The Munzenberg Method, Then and Now

I’ve previously cited the advice given to writer Arthur Koestler (‘Darkness at Noon’) by Stalin’s master propagandist, Willi Munzenberg, in the days when Koestler was stil a Communist:

Don’t argue with them, Make them stink in the nose of the world. Make people curse and abominate them. Make them shudder with horror. That, Arturo, is propaganda!

See also this post about memes, in which I note that:

A very high proportion of political memes today would cause Munzenberg to nod in approval.

Searching to an unrelated post the other day, I ran across this 2007 post from CB author Helen:

Münzenberg was a German Communist, one of the few from a working class background. He was a deputy in the Reichstag and the owner of two newspapers and a publishing firm. He was also the most skilled propagandist the Soviet Union and its cause ever had. He did not write propaganda, he organized it, setting up hundreds of committees, using front organizations to run other front organizations, inspiring intellectuals to become fellow travelers and to manipulate other, innocent and ignorant intellectuals. In other words, he was the man who created the atmosphere in which it is considered to be normal to be on the left of the spectrum and intensely moral to support some of the worst tyrants in the world, as long as they seem to be a left-wing cause.

As Stephen Koch, author of “Double Lives” wrote in the New Criterion:

He wanted to instill the feeling, like a truth of nature, that seriously to criticize or challenge Soviet policy was the unfailing mark of a bad, bigoted, and probably stupid person, while support was equally infallible proof of a forward-looking mind committed to all that was best for humanity and marked by an uplifting refinement of sensibility.

Before 1933 he had been enormously successful in his organizational activity with his biggest achievement being the Sacco-Vanzetti case or, rather, the political activity around it. He took the case of two obscure Italian anarchists who had been accused of robbery and murder (of which Sacco was almost certainly guilty and Vanzetti possibly innocent) and turned it into a left-wing cause célèbre, achieving two things.

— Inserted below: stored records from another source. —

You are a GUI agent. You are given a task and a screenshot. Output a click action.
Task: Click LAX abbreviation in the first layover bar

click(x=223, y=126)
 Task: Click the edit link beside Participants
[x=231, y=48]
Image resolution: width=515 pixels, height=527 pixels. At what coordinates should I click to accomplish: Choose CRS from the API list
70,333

The campaign pulled together disparate left-wing and well-meaning individuals and organizations under covert Communist control, in the process destroying the anarchist movement in the United States.

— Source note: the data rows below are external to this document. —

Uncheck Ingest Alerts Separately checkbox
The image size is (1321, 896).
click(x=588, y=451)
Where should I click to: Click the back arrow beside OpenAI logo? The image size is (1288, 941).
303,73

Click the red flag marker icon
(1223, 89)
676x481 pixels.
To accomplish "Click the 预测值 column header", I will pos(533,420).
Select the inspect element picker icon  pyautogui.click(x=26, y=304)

Secondly, it countered the potent myth of the Open Door and the American Dream for immigrants, a rival myth to that of the Soviet utopia, by creating an image of America of a murderous, xenophobic society that destroys innocent immigrants if they happen to have the wrong political view.

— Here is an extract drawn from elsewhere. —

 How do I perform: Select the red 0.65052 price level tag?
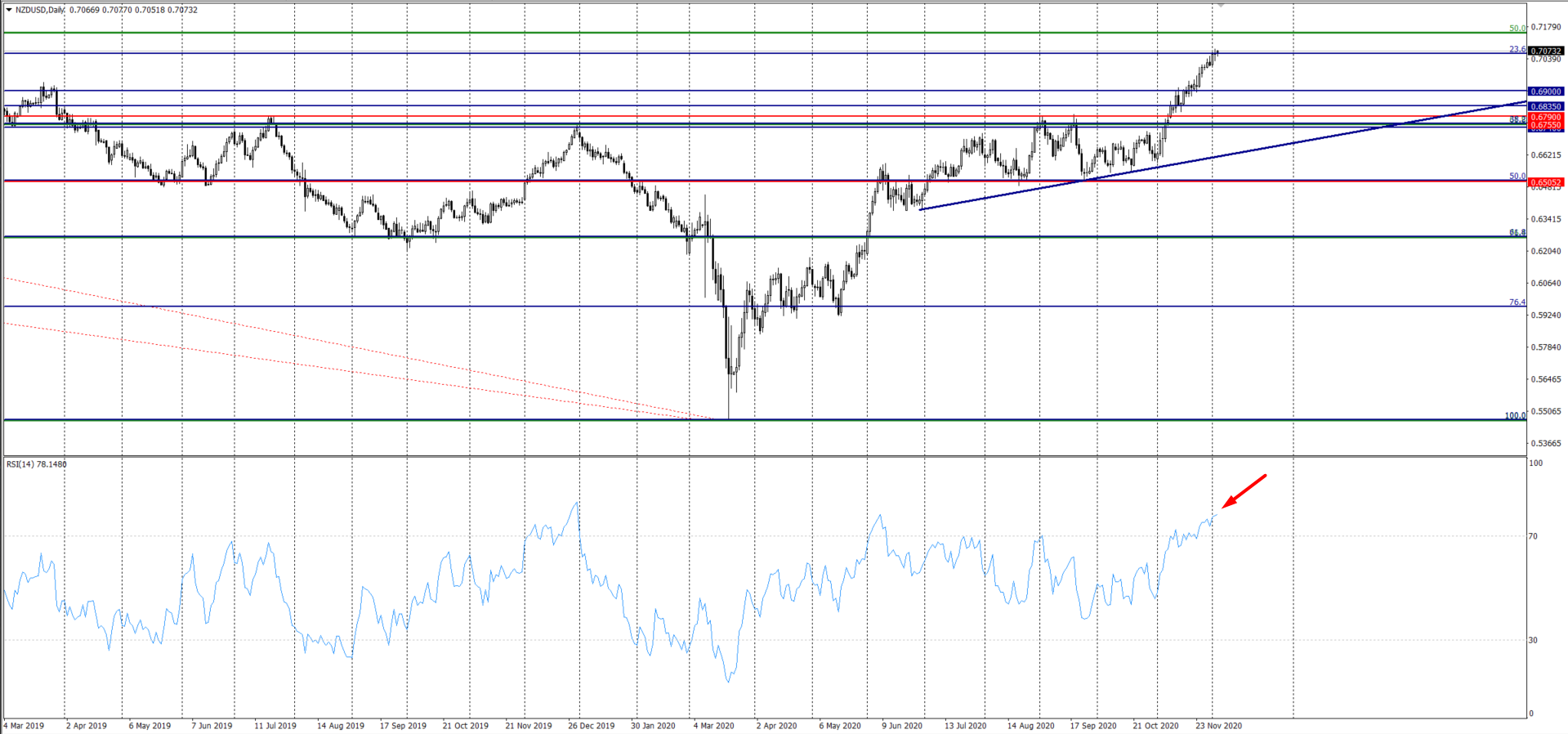[x=1546, y=182]
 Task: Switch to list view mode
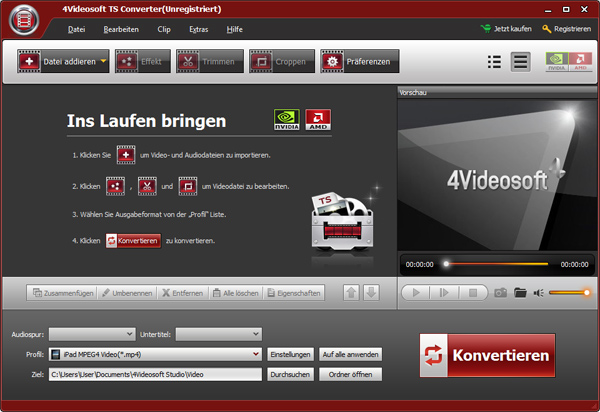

We can date the irrational anti-Americanism so prevalent in Britain, Europe and the American left from that campaign. Münzenberg’s work lives on.

Whether or not the above overstates the long-term influence of Munzenberg and the Sacco-Vanzetti case…after all, there were a lot of other influences and factors in play…Stephen Koch’s point is surely a good description of the climate that so much of the media and of academia have been working diligently to create and to impose.